Objective: Amnionitis (inflammation of the amnion) is the final stage of extra-placental chorioamniotic inflammation. We propose that patients with "amnionitis", rather than "chorionitis" have a more advanced form of intra-uterine inflammation/infection and, thus, would have a more intense fetal and intra-amniotic inflammatory response than those without "amnionitis".
Study design: The relationship between the presence of amnionitis, and a fetal and an intra-amniotic inflammatory response was examined in 290 singleton preterm births (<or=36 weeks) with histologic chorioamnionitis. The fetal inflammatory response was determined by plasma C-reactive protein (CRP) concentrations in umbilical cord and the presence of funisitis. The intra-amniotic inflammatory response was assessed by matrix metalloproteinase-8 (MMP-8) concentration and white blood cell (WBC) count in 156 amniotic fluid (AF) samples obtained within 5 days of birth.
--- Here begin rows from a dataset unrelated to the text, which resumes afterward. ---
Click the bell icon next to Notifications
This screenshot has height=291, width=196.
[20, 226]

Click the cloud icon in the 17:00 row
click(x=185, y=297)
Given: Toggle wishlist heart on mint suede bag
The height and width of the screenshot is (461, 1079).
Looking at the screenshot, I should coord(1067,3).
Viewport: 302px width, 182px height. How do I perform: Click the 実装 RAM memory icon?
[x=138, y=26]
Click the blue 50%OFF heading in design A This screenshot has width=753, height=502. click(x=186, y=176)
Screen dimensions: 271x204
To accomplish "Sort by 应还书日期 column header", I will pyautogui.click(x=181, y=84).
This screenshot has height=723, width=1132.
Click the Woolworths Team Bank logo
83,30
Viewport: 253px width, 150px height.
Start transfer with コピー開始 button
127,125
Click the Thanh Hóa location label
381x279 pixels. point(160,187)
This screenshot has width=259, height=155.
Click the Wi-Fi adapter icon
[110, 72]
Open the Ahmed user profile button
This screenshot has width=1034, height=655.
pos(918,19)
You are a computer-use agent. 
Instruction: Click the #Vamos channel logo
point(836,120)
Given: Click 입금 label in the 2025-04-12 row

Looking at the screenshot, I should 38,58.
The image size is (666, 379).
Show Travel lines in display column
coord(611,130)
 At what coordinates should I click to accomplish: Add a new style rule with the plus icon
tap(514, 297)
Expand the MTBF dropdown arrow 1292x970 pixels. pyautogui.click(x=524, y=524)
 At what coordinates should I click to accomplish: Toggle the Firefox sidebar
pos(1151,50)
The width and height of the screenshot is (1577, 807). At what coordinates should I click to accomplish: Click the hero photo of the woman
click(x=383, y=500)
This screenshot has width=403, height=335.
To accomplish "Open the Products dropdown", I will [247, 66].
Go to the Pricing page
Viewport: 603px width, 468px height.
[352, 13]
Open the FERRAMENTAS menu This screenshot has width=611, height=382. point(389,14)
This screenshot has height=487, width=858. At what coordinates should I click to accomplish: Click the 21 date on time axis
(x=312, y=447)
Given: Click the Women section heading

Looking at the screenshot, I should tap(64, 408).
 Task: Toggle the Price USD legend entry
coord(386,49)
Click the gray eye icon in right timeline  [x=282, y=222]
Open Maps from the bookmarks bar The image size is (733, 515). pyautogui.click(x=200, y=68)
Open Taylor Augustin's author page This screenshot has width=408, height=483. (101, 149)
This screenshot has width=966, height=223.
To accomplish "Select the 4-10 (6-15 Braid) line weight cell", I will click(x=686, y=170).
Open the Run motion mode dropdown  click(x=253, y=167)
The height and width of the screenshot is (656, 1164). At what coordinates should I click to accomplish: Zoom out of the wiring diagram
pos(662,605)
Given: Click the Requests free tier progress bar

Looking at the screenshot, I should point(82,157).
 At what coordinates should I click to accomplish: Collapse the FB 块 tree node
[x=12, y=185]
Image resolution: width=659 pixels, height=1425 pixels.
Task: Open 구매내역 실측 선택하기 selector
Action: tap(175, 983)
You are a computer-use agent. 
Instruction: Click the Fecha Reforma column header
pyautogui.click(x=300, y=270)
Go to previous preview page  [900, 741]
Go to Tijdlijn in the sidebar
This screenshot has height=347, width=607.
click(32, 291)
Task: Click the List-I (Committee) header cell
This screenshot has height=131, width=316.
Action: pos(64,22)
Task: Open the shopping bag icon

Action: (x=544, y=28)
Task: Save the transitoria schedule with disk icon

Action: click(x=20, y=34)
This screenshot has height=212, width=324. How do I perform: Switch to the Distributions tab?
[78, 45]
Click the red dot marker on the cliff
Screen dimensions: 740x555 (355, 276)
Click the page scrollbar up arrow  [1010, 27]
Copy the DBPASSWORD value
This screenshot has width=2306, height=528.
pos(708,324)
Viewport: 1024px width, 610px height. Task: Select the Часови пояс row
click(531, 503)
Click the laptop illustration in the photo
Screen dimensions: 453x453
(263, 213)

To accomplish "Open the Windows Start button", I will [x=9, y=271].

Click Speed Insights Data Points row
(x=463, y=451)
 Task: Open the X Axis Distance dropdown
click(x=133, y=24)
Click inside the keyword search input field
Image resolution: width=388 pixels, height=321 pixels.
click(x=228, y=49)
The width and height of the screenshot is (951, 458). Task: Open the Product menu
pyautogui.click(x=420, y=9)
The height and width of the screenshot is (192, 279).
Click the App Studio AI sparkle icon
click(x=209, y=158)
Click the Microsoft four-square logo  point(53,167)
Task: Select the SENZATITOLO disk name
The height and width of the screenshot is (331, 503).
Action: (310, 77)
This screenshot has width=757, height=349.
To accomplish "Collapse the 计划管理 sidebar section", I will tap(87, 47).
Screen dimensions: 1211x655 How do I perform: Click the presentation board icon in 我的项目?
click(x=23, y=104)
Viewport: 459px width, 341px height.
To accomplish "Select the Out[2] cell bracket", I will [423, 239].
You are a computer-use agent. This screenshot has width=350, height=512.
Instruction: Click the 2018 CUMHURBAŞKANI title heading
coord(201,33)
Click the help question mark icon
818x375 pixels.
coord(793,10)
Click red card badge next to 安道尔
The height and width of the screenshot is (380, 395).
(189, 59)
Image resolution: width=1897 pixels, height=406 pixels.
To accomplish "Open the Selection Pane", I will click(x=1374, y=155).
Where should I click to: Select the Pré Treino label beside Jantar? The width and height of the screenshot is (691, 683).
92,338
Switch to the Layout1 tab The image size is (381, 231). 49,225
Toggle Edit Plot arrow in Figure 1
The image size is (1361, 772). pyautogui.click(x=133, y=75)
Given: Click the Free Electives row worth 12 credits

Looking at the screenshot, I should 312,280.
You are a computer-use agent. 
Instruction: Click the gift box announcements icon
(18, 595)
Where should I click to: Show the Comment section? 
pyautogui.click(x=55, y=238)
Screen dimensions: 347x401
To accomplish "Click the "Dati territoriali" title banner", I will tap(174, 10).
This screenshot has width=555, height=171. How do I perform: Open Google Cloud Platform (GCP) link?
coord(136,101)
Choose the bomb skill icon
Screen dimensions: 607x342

AF was cultured for aerobic and anaerobic bacteria and genital mycoplasmas. The CRP concentration was measured with a highly sensitive immunoassay.
Results: (1) Amnionitis was present in 43.1% of cases with histologic chorioamnionitis. (2) Patients with amnionitis had a significantly higher rate of funisitis and positive AF culture and a higher median umbilical cord plasma CRP, AF MMP-8 level and AF WBC count than those without amnionitis (p<0.001 for each). (3) Among cases with amnionitis, the presence or absence of funisitis was not associated with significant differences in the median cord plasma CRP, AF MMP-8 level and AF WBC count. (4) However, the presence of amnionitis in cases with funisitis was associated with a higher median umbilical cord plasma CRP, AF MMP-8 level and AF WBC count than the absence of amnionitis in those with funisitis (p<0.05 for each). (5) Multiple logistic regression analysis demonstrated that amnionitis was a better independent predictor of proven or suspected early-onset neonatal sepsis (odds ratio 3.8, 95% confidence interval (CI) 1.1-13.2, p<0.05) than funisitis (odds ratio 1.8, 95% CI 0.5-6.1, not significant) after correction for the contribution of other potential confounding variables.
Conclusion: The involvement of the amnion in the inflammatory process of the extraplacental membranes is associated with a more intense fetal and intra-amniotic inflammatory response than chorionitis alone. This observation has clinical implications because it allows staging of the severity of the inflammatory process and assessment of the likelihood of fetal involvement.